__TO BE DONE__.
Express as a JSON list of strings, one per line with blank lines omitted, the lines of the material starting with the line that contains "Select the Maximum value label" and going on through the line that contains "point(297,48)".

Stored data:
• • • • • • •

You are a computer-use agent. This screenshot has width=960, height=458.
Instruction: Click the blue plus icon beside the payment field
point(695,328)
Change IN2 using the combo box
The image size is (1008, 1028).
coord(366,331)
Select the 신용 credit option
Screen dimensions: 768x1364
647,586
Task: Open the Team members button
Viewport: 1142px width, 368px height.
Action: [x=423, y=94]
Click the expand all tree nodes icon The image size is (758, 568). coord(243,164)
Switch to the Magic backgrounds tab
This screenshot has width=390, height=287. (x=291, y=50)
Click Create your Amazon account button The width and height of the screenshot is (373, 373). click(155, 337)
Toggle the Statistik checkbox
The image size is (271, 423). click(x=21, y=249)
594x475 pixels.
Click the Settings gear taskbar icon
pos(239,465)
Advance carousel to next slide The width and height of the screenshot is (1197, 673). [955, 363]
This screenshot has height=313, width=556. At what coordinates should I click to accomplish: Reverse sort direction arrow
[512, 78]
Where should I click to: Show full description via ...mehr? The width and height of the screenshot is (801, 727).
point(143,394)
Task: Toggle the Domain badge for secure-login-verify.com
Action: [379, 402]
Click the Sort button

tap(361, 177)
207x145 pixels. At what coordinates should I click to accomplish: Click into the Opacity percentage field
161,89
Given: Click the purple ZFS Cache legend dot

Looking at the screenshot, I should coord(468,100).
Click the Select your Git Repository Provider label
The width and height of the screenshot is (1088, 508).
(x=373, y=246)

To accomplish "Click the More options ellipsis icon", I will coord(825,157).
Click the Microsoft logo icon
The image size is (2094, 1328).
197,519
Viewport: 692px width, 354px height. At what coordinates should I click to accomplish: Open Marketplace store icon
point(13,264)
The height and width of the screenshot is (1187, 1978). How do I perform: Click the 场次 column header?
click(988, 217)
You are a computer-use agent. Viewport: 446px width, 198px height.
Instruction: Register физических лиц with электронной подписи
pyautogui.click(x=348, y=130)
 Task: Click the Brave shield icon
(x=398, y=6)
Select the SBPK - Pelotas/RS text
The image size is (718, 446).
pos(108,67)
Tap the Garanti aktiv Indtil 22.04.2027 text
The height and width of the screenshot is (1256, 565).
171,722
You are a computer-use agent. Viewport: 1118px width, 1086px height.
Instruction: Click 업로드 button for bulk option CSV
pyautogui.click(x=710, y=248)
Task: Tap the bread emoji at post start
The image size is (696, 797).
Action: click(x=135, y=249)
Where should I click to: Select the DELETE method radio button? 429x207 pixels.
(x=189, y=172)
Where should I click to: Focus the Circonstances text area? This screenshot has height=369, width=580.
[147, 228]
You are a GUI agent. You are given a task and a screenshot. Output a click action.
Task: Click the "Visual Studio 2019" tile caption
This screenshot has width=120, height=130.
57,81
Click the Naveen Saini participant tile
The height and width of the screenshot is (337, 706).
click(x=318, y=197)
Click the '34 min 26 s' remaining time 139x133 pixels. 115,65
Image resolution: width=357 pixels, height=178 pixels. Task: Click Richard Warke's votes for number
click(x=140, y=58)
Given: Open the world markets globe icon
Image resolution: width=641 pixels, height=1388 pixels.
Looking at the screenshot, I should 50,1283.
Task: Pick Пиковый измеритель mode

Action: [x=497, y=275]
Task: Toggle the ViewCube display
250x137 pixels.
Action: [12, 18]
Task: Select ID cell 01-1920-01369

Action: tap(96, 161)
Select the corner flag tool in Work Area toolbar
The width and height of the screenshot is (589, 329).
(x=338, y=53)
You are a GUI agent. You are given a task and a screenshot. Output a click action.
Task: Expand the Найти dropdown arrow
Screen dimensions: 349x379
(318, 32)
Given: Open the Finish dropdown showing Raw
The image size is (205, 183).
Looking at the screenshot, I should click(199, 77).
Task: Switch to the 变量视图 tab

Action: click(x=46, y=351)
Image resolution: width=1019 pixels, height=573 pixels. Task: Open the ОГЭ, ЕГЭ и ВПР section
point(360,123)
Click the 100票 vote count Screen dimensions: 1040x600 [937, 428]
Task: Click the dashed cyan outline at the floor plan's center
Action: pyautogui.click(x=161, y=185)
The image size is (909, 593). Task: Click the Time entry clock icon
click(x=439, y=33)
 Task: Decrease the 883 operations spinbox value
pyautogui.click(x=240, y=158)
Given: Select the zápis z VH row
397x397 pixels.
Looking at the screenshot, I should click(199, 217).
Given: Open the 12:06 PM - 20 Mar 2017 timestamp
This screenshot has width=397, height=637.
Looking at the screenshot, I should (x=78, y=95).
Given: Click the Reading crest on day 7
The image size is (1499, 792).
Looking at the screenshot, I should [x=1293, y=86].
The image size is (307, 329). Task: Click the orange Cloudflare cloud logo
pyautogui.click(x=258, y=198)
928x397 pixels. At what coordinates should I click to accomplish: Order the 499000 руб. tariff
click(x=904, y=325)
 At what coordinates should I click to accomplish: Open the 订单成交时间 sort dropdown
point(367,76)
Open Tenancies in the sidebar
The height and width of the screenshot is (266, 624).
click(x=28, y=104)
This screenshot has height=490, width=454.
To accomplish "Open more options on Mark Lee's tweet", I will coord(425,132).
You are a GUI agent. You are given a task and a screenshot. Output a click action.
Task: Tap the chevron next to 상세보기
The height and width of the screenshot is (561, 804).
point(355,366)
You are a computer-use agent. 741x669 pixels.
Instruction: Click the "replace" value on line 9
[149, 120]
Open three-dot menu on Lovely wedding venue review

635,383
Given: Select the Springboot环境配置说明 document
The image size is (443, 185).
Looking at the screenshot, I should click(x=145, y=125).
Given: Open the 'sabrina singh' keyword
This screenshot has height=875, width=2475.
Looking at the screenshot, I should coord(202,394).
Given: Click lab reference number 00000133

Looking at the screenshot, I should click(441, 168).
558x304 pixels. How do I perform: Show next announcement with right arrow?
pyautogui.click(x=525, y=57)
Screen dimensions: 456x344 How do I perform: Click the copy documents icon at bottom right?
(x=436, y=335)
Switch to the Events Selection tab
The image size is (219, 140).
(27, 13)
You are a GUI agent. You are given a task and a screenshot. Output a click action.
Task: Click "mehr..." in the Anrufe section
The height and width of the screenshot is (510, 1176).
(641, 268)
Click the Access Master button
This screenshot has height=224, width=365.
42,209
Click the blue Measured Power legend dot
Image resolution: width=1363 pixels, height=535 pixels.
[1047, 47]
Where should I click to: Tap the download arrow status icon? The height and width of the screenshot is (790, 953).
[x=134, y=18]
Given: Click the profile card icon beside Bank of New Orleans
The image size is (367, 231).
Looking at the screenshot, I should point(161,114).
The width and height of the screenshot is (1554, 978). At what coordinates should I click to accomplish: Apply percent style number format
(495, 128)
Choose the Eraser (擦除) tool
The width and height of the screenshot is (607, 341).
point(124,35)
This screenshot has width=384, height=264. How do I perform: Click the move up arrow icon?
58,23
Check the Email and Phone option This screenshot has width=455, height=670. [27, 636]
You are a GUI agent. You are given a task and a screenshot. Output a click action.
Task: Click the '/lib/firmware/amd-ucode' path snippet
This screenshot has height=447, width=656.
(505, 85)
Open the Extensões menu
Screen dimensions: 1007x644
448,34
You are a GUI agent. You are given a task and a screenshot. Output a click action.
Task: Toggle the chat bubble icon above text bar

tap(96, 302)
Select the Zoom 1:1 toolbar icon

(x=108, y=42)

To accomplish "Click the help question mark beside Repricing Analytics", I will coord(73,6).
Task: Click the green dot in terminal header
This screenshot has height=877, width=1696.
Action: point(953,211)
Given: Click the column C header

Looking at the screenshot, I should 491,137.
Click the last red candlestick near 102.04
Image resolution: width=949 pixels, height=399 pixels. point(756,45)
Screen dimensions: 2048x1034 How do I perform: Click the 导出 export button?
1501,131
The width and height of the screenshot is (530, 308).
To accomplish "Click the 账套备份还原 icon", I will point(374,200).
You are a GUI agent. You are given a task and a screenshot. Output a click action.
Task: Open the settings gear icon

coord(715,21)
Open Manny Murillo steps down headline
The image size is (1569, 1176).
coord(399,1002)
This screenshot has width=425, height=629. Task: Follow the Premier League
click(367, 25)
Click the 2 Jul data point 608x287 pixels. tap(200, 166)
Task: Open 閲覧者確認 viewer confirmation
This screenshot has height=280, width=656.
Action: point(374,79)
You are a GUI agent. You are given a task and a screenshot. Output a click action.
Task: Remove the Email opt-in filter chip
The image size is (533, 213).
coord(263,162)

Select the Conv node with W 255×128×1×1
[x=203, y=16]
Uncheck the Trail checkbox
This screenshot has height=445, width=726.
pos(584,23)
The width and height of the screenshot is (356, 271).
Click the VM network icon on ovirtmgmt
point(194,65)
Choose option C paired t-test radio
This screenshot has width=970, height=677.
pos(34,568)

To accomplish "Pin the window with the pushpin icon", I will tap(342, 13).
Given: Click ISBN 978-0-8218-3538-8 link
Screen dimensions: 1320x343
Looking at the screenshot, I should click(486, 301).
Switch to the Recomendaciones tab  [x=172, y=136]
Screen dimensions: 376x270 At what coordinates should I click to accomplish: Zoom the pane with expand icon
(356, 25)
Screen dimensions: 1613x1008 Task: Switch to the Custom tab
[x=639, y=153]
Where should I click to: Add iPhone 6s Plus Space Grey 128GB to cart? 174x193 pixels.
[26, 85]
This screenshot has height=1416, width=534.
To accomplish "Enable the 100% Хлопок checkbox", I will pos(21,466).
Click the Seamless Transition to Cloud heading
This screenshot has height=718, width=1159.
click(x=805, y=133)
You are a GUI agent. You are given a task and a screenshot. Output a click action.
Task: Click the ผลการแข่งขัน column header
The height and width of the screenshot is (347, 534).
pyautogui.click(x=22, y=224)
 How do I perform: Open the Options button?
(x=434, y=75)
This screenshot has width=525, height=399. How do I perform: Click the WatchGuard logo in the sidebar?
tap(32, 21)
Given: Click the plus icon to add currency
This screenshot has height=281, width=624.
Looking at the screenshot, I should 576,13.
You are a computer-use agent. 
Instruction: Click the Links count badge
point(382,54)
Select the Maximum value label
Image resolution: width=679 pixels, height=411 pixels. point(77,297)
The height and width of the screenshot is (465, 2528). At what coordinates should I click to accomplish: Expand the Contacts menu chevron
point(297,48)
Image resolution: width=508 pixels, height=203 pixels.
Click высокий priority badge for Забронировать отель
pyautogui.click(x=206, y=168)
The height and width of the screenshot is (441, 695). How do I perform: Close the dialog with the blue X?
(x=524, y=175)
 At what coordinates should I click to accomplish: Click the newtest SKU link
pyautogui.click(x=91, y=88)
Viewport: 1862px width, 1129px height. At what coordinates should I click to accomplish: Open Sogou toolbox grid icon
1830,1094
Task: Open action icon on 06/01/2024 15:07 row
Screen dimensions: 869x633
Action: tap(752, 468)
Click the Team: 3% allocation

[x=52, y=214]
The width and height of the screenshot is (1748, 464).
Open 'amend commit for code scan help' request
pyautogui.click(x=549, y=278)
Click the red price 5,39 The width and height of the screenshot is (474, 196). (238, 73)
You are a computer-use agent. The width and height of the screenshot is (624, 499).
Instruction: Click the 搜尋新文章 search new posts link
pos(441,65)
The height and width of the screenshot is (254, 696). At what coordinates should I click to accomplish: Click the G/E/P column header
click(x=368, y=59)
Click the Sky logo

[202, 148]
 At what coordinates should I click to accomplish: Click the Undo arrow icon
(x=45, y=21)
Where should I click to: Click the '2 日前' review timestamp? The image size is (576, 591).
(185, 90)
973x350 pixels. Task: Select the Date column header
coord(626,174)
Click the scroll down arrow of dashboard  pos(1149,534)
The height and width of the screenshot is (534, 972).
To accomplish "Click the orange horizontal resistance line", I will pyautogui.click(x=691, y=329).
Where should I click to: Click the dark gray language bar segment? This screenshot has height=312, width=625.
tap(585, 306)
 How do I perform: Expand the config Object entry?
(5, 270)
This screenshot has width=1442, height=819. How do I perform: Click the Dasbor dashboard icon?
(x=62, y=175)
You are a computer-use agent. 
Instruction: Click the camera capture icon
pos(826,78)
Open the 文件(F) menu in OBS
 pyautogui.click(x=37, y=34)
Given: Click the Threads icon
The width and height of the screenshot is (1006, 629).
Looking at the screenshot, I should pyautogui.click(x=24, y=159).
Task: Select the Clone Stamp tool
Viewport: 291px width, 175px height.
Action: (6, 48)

• • • • • • •

__RESULT FOR THIS EXERCISE__.
[
  "Select the Maximum value label",
  "Image resolution: width=679 pixels, height=411 pixels. point(77,297)",
  "The height and width of the screenshot is (465, 2528). At what coordinates should I click to accomplish: Expand the Contacts menu chevron",
  "point(297,48)"
]